In this case, the manifestation of that goal is Impossible Foods' success in creating plant-based burgers that truly resemble the real deal. And in order to trick the naked eye and the discerning tongue, Brown has devised a means to replicate the pink interior and bleeding effect of your typical diner burger, without a single fire of a bolt gun to a cow's head.

The murder-free blood was achieved by isolating a molecule found in hemoglobin that is responsible for the iron-y, "beefy" taste that we have come to associate with steak or hamburger meat. Brown and his team also had to isolate the origins of many of the more minute notes found in meat flavor, not unlike the individual brush strokes or pixels that combine to form an image at a distance, and simultaneously recreate the "brownability" factor and the textures of muscle, fat, and tissue that connote meatiness. Doing so required essentially starting from scratch; although seitan- and soy-based meat substitutes are certainly popular—and increasingly so—they still haven't convinced the macho men at the sports bar to give veggie burgers a second glance.

Dataset excerpts
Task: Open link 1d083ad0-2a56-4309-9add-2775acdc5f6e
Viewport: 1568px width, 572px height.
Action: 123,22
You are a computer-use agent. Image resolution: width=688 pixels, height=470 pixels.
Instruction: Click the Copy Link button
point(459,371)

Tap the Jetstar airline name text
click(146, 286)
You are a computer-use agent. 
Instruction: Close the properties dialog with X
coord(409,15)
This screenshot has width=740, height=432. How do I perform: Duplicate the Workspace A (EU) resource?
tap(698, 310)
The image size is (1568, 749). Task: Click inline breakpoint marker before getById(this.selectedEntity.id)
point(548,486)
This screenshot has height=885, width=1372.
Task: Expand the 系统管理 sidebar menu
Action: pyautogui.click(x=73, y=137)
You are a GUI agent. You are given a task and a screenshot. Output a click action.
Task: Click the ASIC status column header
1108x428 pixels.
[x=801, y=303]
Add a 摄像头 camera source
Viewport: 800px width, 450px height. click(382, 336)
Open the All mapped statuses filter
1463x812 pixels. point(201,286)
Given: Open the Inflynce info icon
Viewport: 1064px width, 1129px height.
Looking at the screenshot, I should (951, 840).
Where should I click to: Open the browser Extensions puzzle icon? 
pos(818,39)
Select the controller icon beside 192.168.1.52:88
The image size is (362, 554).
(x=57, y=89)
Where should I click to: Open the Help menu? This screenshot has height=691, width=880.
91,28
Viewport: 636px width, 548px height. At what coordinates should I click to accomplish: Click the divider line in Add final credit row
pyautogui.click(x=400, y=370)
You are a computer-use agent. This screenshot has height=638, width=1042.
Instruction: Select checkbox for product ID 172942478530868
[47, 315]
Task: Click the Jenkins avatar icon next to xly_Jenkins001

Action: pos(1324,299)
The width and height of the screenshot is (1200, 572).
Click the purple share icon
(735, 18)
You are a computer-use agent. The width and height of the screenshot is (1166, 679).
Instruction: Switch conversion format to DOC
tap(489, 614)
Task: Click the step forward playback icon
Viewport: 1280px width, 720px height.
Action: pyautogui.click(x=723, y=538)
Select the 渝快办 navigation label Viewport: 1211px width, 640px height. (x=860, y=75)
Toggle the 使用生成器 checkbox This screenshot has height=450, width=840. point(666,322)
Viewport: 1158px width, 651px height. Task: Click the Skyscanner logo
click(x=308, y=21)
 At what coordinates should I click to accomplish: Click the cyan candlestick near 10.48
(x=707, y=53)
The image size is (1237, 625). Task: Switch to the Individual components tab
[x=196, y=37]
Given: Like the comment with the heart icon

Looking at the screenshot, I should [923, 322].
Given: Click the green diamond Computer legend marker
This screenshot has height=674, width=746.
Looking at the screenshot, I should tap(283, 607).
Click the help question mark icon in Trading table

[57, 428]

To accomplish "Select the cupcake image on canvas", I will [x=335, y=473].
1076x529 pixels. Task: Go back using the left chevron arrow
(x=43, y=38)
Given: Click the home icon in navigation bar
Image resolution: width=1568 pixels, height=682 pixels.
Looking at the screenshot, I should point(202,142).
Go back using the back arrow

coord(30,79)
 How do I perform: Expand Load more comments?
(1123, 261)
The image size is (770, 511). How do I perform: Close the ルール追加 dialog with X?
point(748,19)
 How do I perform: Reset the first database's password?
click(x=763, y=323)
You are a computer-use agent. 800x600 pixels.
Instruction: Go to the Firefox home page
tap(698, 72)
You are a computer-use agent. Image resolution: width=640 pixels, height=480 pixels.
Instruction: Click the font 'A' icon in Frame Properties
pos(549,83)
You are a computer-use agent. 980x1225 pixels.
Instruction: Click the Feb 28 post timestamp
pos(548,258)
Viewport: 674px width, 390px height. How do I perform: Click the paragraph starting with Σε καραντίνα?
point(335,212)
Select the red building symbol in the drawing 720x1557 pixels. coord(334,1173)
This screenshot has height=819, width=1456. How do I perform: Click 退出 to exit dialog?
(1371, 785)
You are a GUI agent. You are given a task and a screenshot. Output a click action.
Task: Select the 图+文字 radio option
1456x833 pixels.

**Tasks to complete**.
**A.** In the passage about Impossible Foods' plant-based burgers, what did Brown and his team isolate to create the murder-free blood?
**B.** Pick up the passage about Impossible Foods' plant-based burgers after its last sentence and continue it.
These entries were taken from a separate source.

**Results for each task**.
**A.** They isolated a molecule found in hemoglobin that gives the iron-y, "beefy" taste associated with steak or hamburger meat.

**B.**
Although Impossible's burger isn't yet commercially available (and likely won't be until the end of next year, due to production costs and recipe tweaking), early tasters at WSJ remark that it's "arguably several rungs below a gourmet burger, and more akin to a turkey patty."

Food tech is taking on new meaning in Silicon Valley, as other companies such as Hampton Creek and Beyond Meat have gained market footholds with their lines of egg-free mayo and very chicken-y looking faux-chicken products, respectively. (Bill Gates was an investor in both, and was also a contributor to the approximately $75 million in venture capital raised for Impossible Foods.) In vitro meat, wherein meat is grown in labs from stem cells, has also come in and out of conversation countless times over the past decade, with researchers successfully producing it, declaring "It's here!" It has not, however, managed to make its way to consumers, primarily because it has been astronomically expensive to produce.

Regardless, much has changed in the way of the vegan food industry; its bigwigs are no longer business-minded hippies or health gurus, but lab-dwelling scientists and tech moguls.